Born in Cologne in 1936, Werner learned the art of management running the Continental tyre company. He moved to Mercedes-Benz in 1987, to run the firm's heavy truck division but then switched to be head of Mercedes-Benz cars in 1993. When he took over the company was in deep debt but Werner's cutbacks and marketing pulled it through and set it on the path for expansion, notably with the construction of the first Mercedes factory in the United States, in Tuscaloosa, Alabama.

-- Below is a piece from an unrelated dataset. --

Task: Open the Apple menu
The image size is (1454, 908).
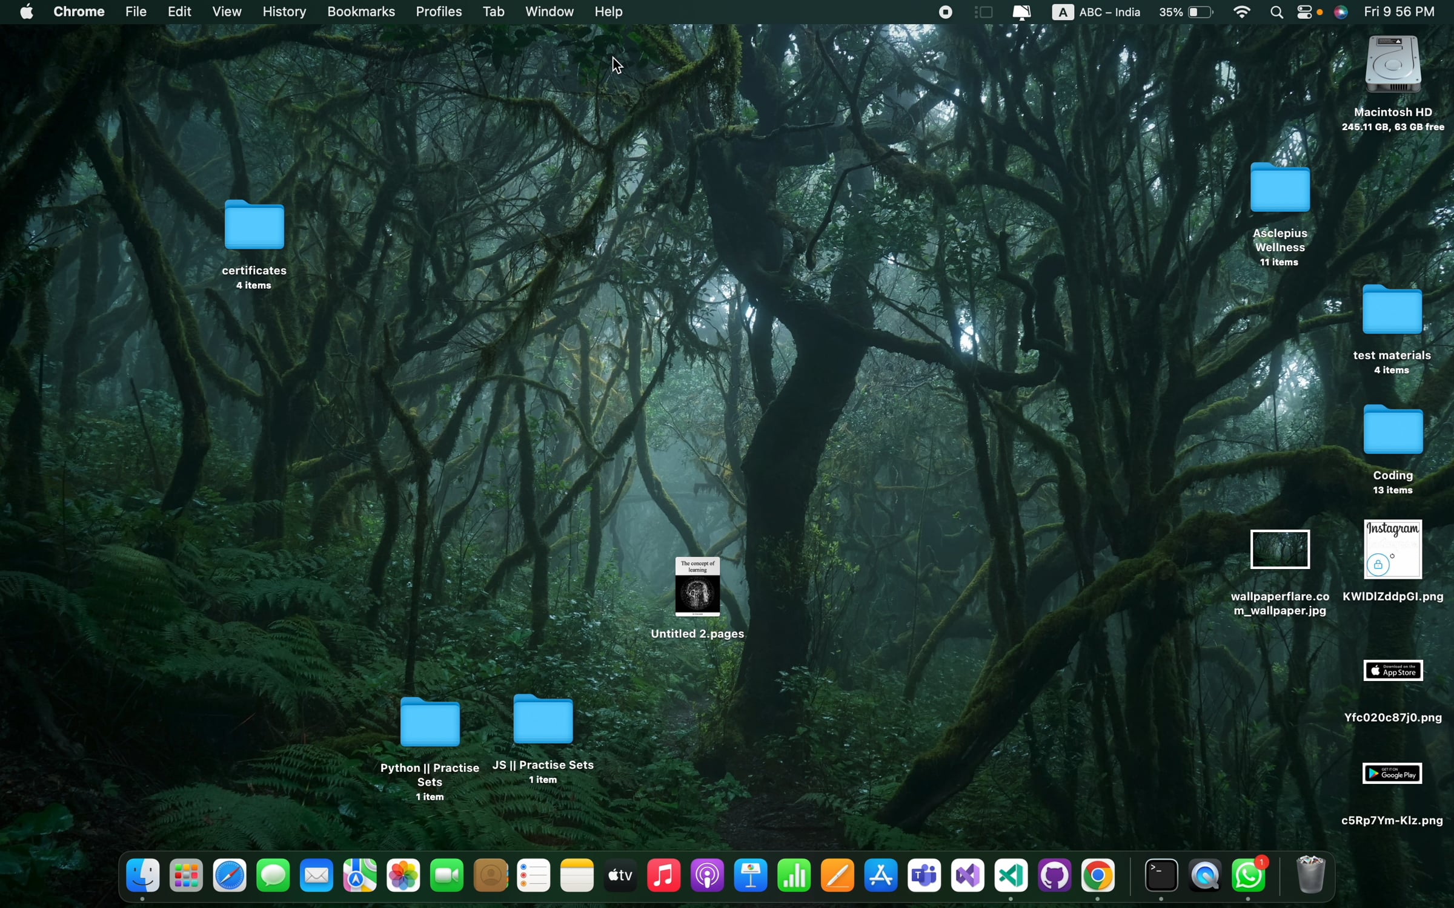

In 1997 Werner lost out to Jurgen Schrempp in the contest to head Daimler-Benz and not long afterwards he left the company, having opposed Schrempp's takeover of Chrysler. He was replaced by current incumbent Jurgen Hubbert.
Werner built up a close relationship with Bernie Ecclestonme during his period in charge of Mercedes-Benz and in 1998 was mentioned as the man most likely to be the chairman of Formula One Holdings when it was floated. That flotation never went ahead but Werener was still mentioned from time to time as a possible chief executive for F1 after Ecclestone.